Bacteria communicate via short-range physical and chemical signals, interactions known to mediate quorum sensing, sporulation, and other adaptive phenotypes. Although most in vitro studies examine bacterial properties averaged over large populations, the levels of key molecular determinants of bacterial fitness and pathogenicity (e.g., oxygen, quorum-sensing signals) may vary over micrometer scales within small, dense cellular aggregates believed to play key roles in disease transmission. A detailed understanding of how cell–cell interactions contribute to pathogenicity in natural, complex environments will require a new level of control in constructing more relevant cellular models for assessing bacterial phenotypes. Here, we describe a microscopic three-dimensional (3D) printing strategy that enables multiple populations of bacteria to be organized within essentially any 3D geometry, including adjacent, nested, and free-floating colonies. In this laser-based lithographic technique, microscopic containers are formed around selected bacteria suspended in gelatin via focal cross-linking of polypeptide molecules. After excess reagent is removed, trapped bacteria are localized within sealed cavities formed by the cross-linked gelatin, a highly porous material that supports rapid growth of fully enclosed cellular populations and readily transmits numerous biologically active species, including polypeptides, antibiotics, and quorum-sensing signals. Using this approach, we show that a picoliter-volume aggregate of Staphylococcus aureus can display substantial resistance to β-lactam antibiotics by enclosure within a shell composed of Pseudomonas aeruginosa.

Published Significance

Bacteria within the human body commonly thrive within structured three-dimensional (3D) communities composed of multiple bacterial species. Organization of individuals and populations within bacterial aggregates is believed to play key roles in mediating community attributes, affecting, for example, the virulence of infections within the cystic fibrosis lung and oral cavity. To gain detailed insights into how geometry may influence pathogenicity, we describe a strategy for 3D printing bacterial communities in which physically distinct but chemically interactive populations of defined size, shape, and density can be organized into essentially any arrangement. Using this approach, we show that resistance of one pathogenic species to an antibiotic can enhance the resistance of a second species by virtue of their 3D relationship.

Notes

The importance of local interactions, while perhaps overlooked, should not be too surprising. Satellite colonies on antibiotic selective media are a good example. Cells that incorporate a plasmid that gives antibiotic resistance are soon locally surrounded by "satellite" colonies without the plasmid. The antibiotic, which spreads through the media by diffusion, is being broken down in the immediate area on the agar plate, allowing nearby colonies to grow.

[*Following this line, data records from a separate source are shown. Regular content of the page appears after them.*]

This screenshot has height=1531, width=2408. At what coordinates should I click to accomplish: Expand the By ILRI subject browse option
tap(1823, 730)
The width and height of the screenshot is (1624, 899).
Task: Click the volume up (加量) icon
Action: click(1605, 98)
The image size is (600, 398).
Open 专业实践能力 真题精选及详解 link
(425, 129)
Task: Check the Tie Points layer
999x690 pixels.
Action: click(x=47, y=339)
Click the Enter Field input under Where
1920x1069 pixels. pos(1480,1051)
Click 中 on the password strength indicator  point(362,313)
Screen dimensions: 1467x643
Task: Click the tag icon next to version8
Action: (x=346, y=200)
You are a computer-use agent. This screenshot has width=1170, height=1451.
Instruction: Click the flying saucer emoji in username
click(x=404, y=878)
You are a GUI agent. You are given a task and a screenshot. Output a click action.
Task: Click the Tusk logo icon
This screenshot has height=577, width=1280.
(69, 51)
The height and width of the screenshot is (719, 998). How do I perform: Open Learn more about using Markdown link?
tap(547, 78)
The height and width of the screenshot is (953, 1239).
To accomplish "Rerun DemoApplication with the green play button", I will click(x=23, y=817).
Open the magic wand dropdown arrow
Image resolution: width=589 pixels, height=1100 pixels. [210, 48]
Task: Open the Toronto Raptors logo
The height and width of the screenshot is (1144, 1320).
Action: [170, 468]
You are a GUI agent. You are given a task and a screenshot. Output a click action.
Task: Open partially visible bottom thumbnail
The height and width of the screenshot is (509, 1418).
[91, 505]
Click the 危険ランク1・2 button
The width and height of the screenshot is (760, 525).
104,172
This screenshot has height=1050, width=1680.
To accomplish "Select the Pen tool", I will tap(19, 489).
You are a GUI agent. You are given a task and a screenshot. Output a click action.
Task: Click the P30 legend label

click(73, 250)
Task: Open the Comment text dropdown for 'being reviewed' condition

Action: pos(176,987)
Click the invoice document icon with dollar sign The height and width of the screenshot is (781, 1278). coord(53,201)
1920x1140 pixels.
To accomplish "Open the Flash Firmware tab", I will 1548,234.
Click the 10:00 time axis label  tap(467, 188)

Could this type of approach be applied to sponge (Porifera) cells? Sponge cells can be isolated from each other, survive, then regroup to form a new multicellular sponge. Perhaps different 3D filtering designs for artificial bioremediation vessels could be constructed and tested?

The polypeptides of the gelatin matrix are cross linked with a laser focused on the point of the desired solid voxel. There is a threshold light intensity ("nonlinear dependence") so that the cross-linking can be spatially restricted. The laser light is at 740 nm or 0.74 µm. The solid structures created have smallest constituent "wall" cross sections on the order of micrometers, which is about the size of typical bacterial cells. This is probably at or near the limit of smallest construction allowed by this particular technology. The lower bound focus of a light source is limited by its wavelength (this is the reason for using an Electron Microscope for imaging objects smaller than what light microscopy allows).